David Berger of Toronto-based Western Management Consultants, says “I see no real difference between a CMMS and an EAM. It may have been a distinction many years ago, that CMMS was a small, stand-alone system, as opposed to a big enterprise-wide one. But in my view, it’s still a CMMS. I’m not slamming vendors, but the distinction is not really relevant in today’s world, and it only confuses users.”
That vagary is one of the reasons that EAM is often the red-haired step child of manufacturing software. Another is the persistent islands of automation that make up the plant-floor environment. “The operations guys have targets,” says Jeff Tropsa of Siemens Energy and Automation. They need to provide so many widgets. Maintenance is gauged by the number of work orders they complete. Neither side is aware of what’s happening on the other side.”
Finally, there’s the lingering belief that “maintenance is an evil cost,” says Neil Cooper, general manager of the Avantis business group, the EAM arm of Invensys, pointing to one of the dirty little secrets about maintenance that makes management less than eager to spend more on it than absolutely necessary. “Fifty percent of equipment failures are caused by faulty maintenance. That’s the double whammy of doing preventive maintenance. You’re spending too much anyway and then you run the risk of introducing a failure.”
Another cost-related reason is that the benefits of a state-of-the-art EAM system simply aren’t clear. Most manufacturers have other pain points that need attention first. “When you’re competing for IT systems, you’re competing against ERP, MES, etc. for software dollars, and everyone has the same ‘the sky is falling’ story,” says Gifford. “I don’t believe the EAM vendors are making the same business case as other software vendors. Maintenance is the last place where the money gets spent.”

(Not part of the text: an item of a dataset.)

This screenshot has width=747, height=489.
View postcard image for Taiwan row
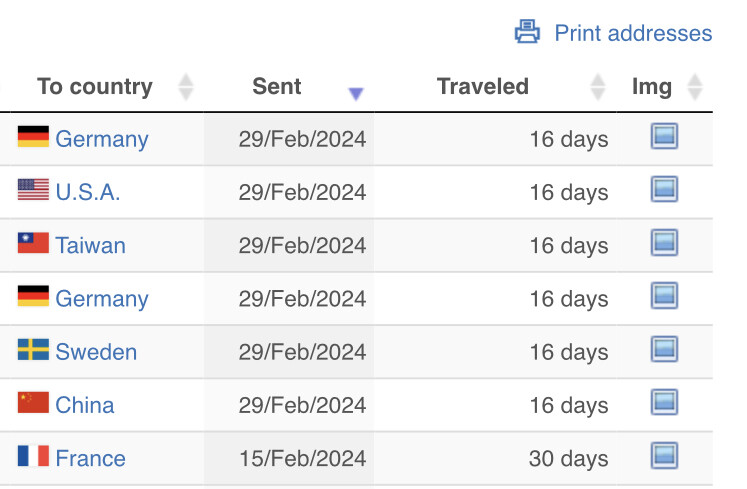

No wonder many manufacturers—both process and discrete—are lagging well behind the technology in terms of adoptions. Gifford says “In most plants in America, EAM is two to three revisions behind what the vendors’ are offering.”
But a few end users in the process industries (call them “early adopters,” “leaders” or if you’re inclined to cynicism, “bleeding-edgers”) have taken the EAM concept beyond the old equipment database, work-order-generating software of even a few years ago. They are using their maintenance systems to help them, not just with maintaining and tracking their assets, but supporting their regulatory compliance, improving their product quality and, ultimately, their bottom lines.
The Drug Company
For drug maker ImClone, regulatory compliance is one of the big drivers behind the sophisticated integration of its control, maintenance and ERP systems. The goal says Steve Greguske, Imclone’s principal control engineer, is to draw data directly from the controls, taking advantage of the history in the database and analyzing it for decision support—not just about maintenance, but about process optimization—and for proof of regulatory compliance.
At ImClone’s new $330-million facility in Branchburg, N.J., which was licensed by the FDA just this year, the company’s SAP ERP system and its Allen-Bradley Logix control platform and Rockwell Software’s FactoryTalk Asset Centre work in tandem to handle not just maintenance, but documentation for compliance.
“We’re using SAP for scheduling work orders for maintenance. But because of the advantages of the control systems, we’re integrating them [with SAP] to allow us more proactively to see when our systems need maintenance. Using the data historian, we can go back in time to see how things were degrading and figure out how to do thing better,” explains Greguske.
This information gives Greguske important clues about the timing of maintenance, which in itself is a money-saver. “We keep track of the frequency with which we replace parts or check on them. Now we have data we can look at and decide that maybe we only need to do certain maintenance every three months instead of monthly. Or say we’ve been doing the check every six months. By looking at the data, we may conclude that we should do it every three.”